Patrick Poivre d'Arvor est attendu mercredi devant la 17e chambre civile du TGI de Paris. Le journaliste écrivain est assigné en justice par Agathe Borne, l’une de ses ex-compagnes, qui l’accuse d’atteinte à l'intimité de la vie privée et de contrefaçon. La jeune femme réclame 150.000 euros de dommages et intérêts, l'interdiction de la sortie en poche du livre de PPDA, "Fragments d'une femme perdue", ainsi que l'interdiction d'adaptation cinématographique du roman.

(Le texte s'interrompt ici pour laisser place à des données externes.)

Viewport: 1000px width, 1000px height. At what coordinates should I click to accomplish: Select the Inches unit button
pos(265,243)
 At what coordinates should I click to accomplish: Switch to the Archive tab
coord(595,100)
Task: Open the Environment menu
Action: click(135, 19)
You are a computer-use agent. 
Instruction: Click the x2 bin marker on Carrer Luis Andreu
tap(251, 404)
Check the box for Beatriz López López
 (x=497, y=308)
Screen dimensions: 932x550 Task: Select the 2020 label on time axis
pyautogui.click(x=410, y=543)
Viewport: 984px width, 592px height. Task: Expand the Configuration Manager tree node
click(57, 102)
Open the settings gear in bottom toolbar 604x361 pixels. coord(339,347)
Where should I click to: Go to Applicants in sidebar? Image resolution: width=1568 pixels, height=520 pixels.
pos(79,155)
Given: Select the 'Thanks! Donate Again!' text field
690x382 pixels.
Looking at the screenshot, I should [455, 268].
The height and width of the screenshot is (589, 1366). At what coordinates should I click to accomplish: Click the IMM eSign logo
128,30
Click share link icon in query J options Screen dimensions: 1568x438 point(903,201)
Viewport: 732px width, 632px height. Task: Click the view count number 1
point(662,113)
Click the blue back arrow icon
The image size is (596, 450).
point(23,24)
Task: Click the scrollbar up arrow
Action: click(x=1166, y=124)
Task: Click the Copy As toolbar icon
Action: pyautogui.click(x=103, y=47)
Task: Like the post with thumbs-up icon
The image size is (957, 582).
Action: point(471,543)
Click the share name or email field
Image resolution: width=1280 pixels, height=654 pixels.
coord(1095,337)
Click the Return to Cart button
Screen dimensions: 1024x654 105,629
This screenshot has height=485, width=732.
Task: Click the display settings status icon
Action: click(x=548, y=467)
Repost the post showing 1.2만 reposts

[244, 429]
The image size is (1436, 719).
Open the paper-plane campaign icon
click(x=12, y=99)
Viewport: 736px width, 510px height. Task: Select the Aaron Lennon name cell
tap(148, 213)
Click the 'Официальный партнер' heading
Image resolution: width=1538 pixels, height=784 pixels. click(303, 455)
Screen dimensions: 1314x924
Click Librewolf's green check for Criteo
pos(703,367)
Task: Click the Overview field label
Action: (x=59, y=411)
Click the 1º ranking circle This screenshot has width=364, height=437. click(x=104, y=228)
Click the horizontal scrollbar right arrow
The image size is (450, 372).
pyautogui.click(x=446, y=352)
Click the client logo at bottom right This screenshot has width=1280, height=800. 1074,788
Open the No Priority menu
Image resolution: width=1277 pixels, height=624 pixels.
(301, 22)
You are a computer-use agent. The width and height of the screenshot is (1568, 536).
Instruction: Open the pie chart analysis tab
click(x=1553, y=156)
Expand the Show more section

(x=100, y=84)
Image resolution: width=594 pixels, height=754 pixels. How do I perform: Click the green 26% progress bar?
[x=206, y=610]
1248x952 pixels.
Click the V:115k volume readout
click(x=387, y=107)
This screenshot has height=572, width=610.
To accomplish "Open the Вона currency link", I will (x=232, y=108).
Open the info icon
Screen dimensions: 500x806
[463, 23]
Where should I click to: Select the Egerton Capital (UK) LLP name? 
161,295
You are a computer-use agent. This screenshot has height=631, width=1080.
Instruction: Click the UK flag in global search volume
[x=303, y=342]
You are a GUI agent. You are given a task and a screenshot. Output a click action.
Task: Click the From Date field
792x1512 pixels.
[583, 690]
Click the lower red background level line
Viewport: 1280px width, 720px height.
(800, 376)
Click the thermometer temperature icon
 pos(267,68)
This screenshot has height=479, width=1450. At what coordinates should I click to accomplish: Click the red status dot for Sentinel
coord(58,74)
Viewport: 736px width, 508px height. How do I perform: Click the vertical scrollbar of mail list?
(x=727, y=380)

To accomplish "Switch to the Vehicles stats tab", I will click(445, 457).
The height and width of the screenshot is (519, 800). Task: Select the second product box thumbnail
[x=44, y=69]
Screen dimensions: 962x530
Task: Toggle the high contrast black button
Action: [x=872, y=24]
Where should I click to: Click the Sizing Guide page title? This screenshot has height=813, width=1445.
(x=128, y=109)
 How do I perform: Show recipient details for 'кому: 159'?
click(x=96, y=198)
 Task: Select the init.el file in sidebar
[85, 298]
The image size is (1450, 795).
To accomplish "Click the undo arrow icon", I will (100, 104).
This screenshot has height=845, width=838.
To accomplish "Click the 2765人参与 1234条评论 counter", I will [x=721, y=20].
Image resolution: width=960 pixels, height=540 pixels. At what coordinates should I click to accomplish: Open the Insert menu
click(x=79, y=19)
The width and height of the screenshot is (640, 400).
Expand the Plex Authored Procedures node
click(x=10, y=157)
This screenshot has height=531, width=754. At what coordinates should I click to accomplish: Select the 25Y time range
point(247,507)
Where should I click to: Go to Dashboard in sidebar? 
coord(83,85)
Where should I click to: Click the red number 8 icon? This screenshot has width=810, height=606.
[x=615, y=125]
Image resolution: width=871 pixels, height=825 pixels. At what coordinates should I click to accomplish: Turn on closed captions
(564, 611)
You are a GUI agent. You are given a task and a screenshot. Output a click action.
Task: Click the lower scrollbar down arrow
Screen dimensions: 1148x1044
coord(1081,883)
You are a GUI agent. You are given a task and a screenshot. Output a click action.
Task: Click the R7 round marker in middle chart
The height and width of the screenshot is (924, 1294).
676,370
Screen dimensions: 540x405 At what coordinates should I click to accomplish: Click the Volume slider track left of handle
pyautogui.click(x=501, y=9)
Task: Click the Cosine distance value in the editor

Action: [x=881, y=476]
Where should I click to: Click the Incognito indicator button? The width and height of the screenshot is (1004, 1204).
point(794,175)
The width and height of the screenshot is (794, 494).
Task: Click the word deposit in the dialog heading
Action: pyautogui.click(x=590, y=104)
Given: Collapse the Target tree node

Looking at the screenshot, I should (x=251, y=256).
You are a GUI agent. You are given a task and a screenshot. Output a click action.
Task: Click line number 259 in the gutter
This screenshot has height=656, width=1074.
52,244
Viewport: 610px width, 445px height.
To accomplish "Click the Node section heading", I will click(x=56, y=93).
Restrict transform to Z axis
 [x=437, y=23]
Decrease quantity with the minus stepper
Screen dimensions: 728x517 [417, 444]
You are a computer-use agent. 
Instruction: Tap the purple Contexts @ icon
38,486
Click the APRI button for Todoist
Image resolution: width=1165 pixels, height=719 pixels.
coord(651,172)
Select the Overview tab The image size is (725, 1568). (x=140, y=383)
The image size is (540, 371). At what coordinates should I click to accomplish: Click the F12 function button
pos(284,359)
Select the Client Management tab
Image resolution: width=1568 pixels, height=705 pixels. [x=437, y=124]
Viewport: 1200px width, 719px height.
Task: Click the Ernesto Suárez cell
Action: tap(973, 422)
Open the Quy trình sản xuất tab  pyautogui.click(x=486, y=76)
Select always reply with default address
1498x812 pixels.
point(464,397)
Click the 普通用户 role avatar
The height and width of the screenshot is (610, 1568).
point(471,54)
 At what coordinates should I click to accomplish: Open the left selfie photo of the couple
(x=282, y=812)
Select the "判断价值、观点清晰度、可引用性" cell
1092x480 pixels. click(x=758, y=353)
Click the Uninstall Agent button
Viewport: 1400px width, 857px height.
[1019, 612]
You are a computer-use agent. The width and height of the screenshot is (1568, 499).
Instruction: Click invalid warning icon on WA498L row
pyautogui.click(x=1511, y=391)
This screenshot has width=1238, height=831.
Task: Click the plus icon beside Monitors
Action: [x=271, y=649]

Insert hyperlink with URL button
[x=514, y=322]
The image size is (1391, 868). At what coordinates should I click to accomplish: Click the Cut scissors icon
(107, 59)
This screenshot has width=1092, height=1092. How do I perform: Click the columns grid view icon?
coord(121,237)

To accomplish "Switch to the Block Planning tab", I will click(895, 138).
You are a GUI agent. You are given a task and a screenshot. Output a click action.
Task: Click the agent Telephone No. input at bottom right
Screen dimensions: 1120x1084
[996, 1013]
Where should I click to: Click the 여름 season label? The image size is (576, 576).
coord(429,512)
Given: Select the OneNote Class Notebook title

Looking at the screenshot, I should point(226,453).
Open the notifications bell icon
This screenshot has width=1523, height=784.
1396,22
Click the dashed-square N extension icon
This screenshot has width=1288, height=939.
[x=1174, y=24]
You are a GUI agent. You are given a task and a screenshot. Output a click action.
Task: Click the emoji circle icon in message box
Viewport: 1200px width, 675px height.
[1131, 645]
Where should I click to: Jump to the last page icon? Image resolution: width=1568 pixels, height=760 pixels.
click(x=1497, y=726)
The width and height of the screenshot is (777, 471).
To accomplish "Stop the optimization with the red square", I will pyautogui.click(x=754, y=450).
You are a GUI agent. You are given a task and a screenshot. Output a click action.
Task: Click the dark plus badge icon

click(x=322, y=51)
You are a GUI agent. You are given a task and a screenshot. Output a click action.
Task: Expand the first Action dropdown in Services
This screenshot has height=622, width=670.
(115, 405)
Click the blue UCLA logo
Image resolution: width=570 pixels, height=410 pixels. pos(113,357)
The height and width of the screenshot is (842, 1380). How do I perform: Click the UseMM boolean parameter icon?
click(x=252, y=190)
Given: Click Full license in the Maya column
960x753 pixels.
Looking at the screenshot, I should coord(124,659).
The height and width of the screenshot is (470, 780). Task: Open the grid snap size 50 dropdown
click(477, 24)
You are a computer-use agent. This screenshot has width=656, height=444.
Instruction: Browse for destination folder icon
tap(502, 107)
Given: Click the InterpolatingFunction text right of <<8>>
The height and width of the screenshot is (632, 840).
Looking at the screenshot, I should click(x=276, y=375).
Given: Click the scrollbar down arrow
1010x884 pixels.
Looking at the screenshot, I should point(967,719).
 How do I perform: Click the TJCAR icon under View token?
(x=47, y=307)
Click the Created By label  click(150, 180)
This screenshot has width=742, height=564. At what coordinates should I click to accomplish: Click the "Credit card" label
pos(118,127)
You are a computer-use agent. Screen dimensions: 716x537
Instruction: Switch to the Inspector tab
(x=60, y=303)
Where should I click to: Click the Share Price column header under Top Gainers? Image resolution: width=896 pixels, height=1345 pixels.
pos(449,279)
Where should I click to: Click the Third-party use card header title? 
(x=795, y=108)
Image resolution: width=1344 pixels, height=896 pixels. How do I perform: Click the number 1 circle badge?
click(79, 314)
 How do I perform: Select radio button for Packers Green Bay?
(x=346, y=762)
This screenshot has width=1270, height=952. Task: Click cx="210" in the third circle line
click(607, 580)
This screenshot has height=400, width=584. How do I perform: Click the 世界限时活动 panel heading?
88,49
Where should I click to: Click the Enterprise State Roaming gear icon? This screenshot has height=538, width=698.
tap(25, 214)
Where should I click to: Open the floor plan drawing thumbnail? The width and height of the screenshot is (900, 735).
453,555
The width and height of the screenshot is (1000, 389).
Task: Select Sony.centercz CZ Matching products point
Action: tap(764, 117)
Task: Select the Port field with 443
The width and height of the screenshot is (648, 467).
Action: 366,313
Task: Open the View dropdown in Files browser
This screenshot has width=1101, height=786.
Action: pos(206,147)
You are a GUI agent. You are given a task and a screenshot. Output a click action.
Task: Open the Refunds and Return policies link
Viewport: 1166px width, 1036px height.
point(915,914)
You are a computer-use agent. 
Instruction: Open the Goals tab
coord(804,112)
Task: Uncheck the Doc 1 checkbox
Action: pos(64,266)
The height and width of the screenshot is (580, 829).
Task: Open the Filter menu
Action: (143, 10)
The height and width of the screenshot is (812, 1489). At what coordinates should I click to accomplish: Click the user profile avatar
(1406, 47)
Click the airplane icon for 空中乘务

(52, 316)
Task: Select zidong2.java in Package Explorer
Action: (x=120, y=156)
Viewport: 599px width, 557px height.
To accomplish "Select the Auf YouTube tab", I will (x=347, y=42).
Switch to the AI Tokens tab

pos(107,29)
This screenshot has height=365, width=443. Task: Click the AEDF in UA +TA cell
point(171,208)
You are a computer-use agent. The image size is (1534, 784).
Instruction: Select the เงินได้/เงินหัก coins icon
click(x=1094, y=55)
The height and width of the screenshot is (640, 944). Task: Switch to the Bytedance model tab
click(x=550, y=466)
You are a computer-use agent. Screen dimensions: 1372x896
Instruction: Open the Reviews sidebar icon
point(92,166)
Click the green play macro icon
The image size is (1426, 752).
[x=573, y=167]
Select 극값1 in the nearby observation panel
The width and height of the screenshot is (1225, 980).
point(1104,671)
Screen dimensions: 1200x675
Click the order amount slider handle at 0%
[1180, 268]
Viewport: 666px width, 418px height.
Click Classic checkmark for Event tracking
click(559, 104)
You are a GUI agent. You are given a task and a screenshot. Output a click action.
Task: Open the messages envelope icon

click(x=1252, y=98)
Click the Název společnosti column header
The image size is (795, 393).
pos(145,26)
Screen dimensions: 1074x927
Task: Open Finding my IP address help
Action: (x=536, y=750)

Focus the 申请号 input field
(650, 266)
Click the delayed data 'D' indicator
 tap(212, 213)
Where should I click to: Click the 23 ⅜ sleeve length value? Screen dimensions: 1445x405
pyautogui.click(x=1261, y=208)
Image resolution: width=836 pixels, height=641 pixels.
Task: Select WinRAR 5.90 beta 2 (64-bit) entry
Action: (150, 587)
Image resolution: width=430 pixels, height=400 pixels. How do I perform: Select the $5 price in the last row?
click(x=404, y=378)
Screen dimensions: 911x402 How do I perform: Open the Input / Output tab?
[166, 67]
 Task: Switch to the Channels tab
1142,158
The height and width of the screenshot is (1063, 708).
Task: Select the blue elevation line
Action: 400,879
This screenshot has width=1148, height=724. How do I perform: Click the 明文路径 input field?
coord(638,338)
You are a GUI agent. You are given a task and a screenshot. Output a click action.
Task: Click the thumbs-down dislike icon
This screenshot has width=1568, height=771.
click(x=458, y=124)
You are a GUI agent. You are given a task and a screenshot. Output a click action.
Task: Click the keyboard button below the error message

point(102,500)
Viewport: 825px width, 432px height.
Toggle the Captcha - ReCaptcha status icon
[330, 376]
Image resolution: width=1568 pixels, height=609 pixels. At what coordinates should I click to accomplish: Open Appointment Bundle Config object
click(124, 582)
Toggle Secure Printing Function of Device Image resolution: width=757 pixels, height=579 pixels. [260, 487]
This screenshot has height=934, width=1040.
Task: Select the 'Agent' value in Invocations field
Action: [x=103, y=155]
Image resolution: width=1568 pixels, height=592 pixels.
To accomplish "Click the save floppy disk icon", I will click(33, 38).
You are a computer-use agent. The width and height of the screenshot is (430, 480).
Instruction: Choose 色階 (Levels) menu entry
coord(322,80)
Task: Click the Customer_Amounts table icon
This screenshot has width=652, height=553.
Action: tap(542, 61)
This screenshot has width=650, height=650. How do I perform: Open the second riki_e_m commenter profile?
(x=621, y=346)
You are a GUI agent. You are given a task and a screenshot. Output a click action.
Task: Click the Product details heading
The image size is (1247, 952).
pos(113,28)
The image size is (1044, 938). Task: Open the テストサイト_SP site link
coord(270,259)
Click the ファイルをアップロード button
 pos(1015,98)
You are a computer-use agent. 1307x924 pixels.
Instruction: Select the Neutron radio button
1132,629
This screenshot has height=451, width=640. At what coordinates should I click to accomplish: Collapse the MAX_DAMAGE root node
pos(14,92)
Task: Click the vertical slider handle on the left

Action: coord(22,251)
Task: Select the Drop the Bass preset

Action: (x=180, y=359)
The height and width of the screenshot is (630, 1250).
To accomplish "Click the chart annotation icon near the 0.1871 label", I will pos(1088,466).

Leur idylle racontée au grand jour

Premier grief reproché à PPDA : une atteinte à la vie privée, selon Agathe Borne, avec qui il a eu une liaison pendant deux ans, de 2006 à 2008. La jeune femme reproche à l’ancien présentateur d'avoir fait sans son autorisation le récit au jour le jour de leur relation, dans son roman "Fragments d'une femme perdue", paru en 2009.

"Les lecteurs comprennent que Patrick Poivre d'Arvor est lui-même le héros de son roman", expliquait récemment à l'AFP l'avocate d'Agathe Borne, Me Nathalie Dubois. Pour elle, il semble tout aussi évident que "Violette", l'héroïne, n'est autre que sa cliente.

Des lettres d’amour retranscrites ?

Outre cette atteinte à l'intimité de sa vie privée, la plaignante dénonce des faits de contrefaçon. Plus précisément, Agathe Borne reproche à son ancien amant d'avoir publié mot pour mot onze lettres d'amour qu'elle lui avait adressées. Or, dans ce cas, le droit français stipule que si une lettre appartient bien à son destinataire, le choix de la publier relève de son auteur. Une autorisation signée est donc nécessaire.

PPDA rejette lui toutes ces accusations. "C'est un pur roman, et comme tous les romans qui peuvent raconter une histoire d'amour, c'est un patchwork de sa vie", défendait en début d'année son avocat, Me Teitgen. "Nous estimons ces critiques infondées, et notamment parce que, si vous ne connaissez pas Agathe Borne, il est impossible de la reconnaître", a encore plaidé l'avocat, ajoutant que ce dossier n'avait "strictement rien à voir avec l'affaire Hemingway". Patrick Poivre d’Arvor avait déjà été accusé de plagiat, le 4 janvier, pour sa biographie d'Hemingway.